Earlier today I was mowing and weeding the yard. While doing so I came across a three to four-foot King Snake hanging out in the grass. I didn’t want to hurt it so I nudged it with the wheel of my push mower and it didn’t move. I bumped it again and the snake curled up into a ball. I was hoping the third time was the charm and tried to get it moving but it wasn’t going anywhere. I then went and grabbed a wooden stake, found the snake still rolled up and not willing to budge. As a last result, I pushed the stake through the center of the ball, picked it up and placed it in another part of the yard where it would be safe. “Sheesh!” I thought to myself. It just had to be difficult.

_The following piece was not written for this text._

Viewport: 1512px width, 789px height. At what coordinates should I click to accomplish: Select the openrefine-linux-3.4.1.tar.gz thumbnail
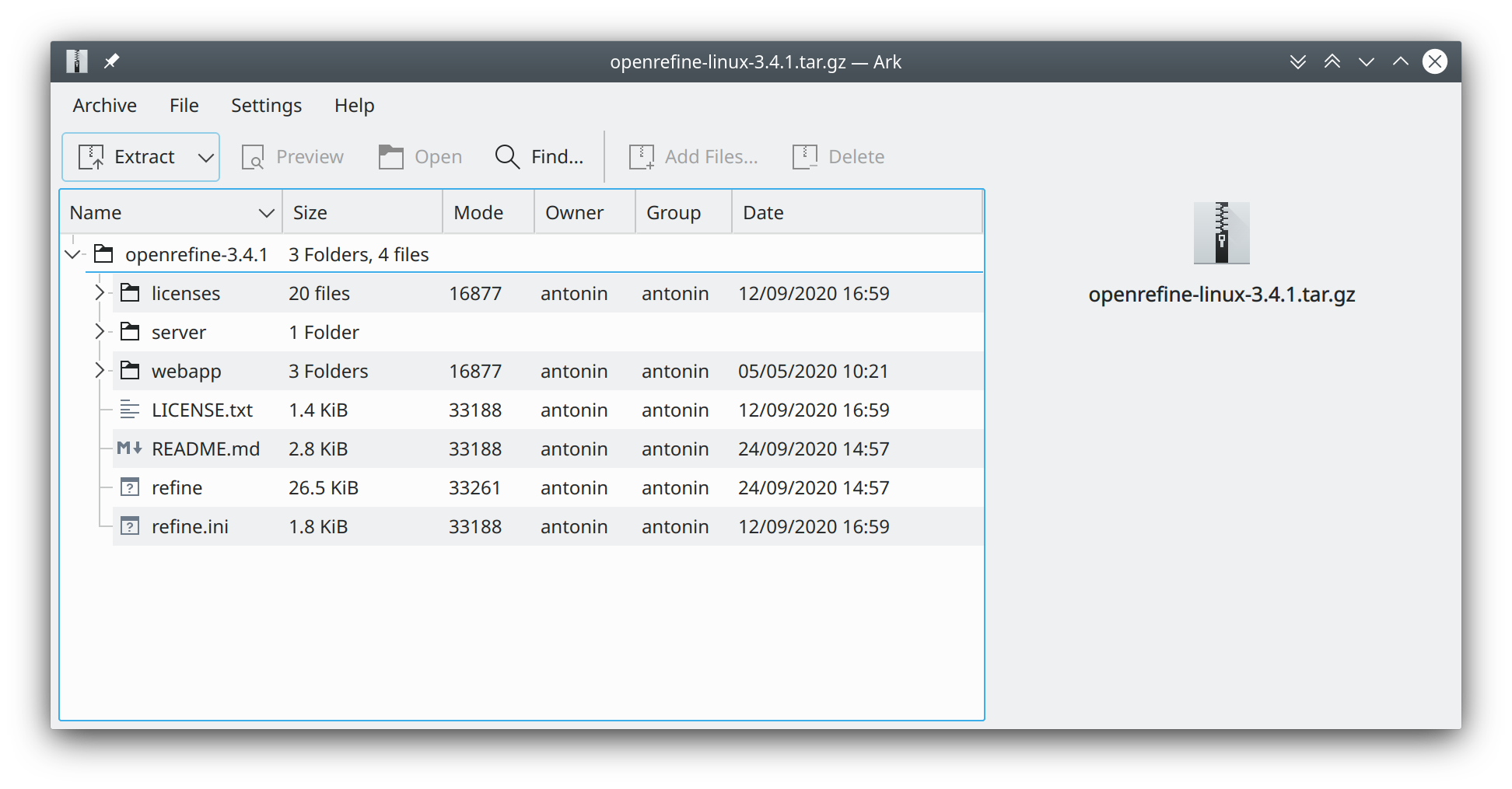(1221, 232)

After getting back to my mowing I thought about the defensive behavior of the snake. It wasn’t helpful for it or me. I reflected on my defensive behaviors and unhelpful coping skills. As someone who deals with mental illness, I know first hand what a sense of being in danger, uncertain, threatened can do. It can cause me to make a bad decision, seize up, pull myself into an emotional ball and try to keep the danger out. Most times it doesn’t work but, like the snake, its instinct.
I know if I would’ve been able to communicate with the reptile I would’ve explained it needed to move for its own safety. If it was left alone eventually the snake would relax and be able to go on its way. When people fight, flight or freeze when we try to help our intention doesn’t matter. What matters is understanding and adapting our help to meet the needs of the other.
Yesterday I made a promise to my wife. Actually, it was more of a threat. I threatened to leave the hose pipe outside all winter instead of putting it up in the fall. The reason for this is no matter what I try it all seems to be one giant tangled mess when I pull it out in the spring. One of my chores on Thursday was to untangle the jumbled mess of about three hundred feet of hose pipe. First I grabbed and dragged out most of it. Then I detached the ends to make them easier to work with. After this, I pulled each pipe end going over and under the other until I finally had one section free! When I did this six or seven times all the sections were in their own place and then hooking them together again one at a time I was able to run the hose pipe to the different areas of the yard. Whew! It was a hard, difficult job but had to be done.
In my work with men, fathers, and families, the initial times we meet to set up a plan of learning and action can seem like wrestling with a jumbled mess of hose pipe. However, with time and patience slowly learning, finding and breaking down the challenges, habits, hurts, and hang-ups, we can begin to put the pieces back together again.